■ **Dataset entries**:
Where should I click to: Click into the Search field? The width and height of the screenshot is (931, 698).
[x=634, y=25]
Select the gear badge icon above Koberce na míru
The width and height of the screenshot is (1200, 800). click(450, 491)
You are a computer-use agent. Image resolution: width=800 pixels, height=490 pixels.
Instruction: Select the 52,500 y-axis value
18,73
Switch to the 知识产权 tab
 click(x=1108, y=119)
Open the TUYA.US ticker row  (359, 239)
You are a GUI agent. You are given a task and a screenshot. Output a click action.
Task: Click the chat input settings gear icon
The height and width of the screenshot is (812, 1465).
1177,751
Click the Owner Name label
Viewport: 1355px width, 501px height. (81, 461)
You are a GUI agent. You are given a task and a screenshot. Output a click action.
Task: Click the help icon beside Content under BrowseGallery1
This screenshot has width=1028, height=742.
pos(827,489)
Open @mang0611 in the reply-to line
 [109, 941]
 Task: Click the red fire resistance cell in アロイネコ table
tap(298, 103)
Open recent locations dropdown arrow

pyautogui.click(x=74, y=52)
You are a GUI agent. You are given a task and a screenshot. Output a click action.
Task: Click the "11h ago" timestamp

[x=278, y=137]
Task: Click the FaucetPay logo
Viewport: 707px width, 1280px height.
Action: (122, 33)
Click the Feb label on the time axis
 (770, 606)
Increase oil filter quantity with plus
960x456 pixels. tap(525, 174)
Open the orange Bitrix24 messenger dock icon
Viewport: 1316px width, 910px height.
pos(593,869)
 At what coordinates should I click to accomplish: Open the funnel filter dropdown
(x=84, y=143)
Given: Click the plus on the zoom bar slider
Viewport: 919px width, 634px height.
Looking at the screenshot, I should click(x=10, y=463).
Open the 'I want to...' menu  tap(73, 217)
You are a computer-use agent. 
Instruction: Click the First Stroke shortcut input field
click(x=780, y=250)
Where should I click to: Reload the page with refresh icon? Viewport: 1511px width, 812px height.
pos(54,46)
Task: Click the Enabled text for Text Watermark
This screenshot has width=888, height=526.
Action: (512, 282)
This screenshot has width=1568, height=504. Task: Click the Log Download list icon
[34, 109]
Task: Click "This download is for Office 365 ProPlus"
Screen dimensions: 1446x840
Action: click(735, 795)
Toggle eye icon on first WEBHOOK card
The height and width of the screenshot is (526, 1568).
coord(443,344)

■ **Exercise instructions**: Return only the lines from the beginning of the material up to and including the line with "Task: Click the Enabled", exactly as written.

■ **Solution to this problem**:
Where should I click to: Click into the Search field? The width and height of the screenshot is (931, 698).
[x=634, y=25]
Select the gear badge icon above Koberce na míru
The width and height of the screenshot is (1200, 800). click(450, 491)
You are a computer-use agent. Image resolution: width=800 pixels, height=490 pixels.
Instruction: Select the 52,500 y-axis value
18,73
Switch to the 知识产权 tab
 click(x=1108, y=119)
Open the TUYA.US ticker row  (359, 239)
You are a GUI agent. You are given a task and a screenshot. Output a click action.
Task: Click the chat input settings gear icon
The height and width of the screenshot is (812, 1465).
1177,751
Click the Owner Name label
Viewport: 1355px width, 501px height. (81, 461)
You are a GUI agent. You are given a task and a screenshot. Output a click action.
Task: Click the help icon beside Content under BrowseGallery1
This screenshot has width=1028, height=742.
pos(827,489)
Open @mang0611 in the reply-to line
 [109, 941]
 Task: Click the red fire resistance cell in アロイネコ table
tap(298, 103)
Open recent locations dropdown arrow

pyautogui.click(x=74, y=52)
You are a GUI agent. You are given a task and a screenshot. Output a click action.
Task: Click the "11h ago" timestamp

[x=278, y=137]
Task: Click the FaucetPay logo
Viewport: 707px width, 1280px height.
Action: (122, 33)
Click the Feb label on the time axis
 (770, 606)
Increase oil filter quantity with plus
960x456 pixels. tap(525, 174)
Open the orange Bitrix24 messenger dock icon
Viewport: 1316px width, 910px height.
pos(593,869)
 At what coordinates should I click to accomplish: Open the funnel filter dropdown
(x=84, y=143)
Given: Click the plus on the zoom bar slider
Viewport: 919px width, 634px height.
Looking at the screenshot, I should click(x=10, y=463).
Open the 'I want to...' menu  tap(73, 217)
You are a computer-use agent. 
Instruction: Click the First Stroke shortcut input field
click(x=780, y=250)
Where should I click to: Reload the page with refresh icon? Viewport: 1511px width, 812px height.
pos(54,46)
Task: Click the Enabled text for Text Watermark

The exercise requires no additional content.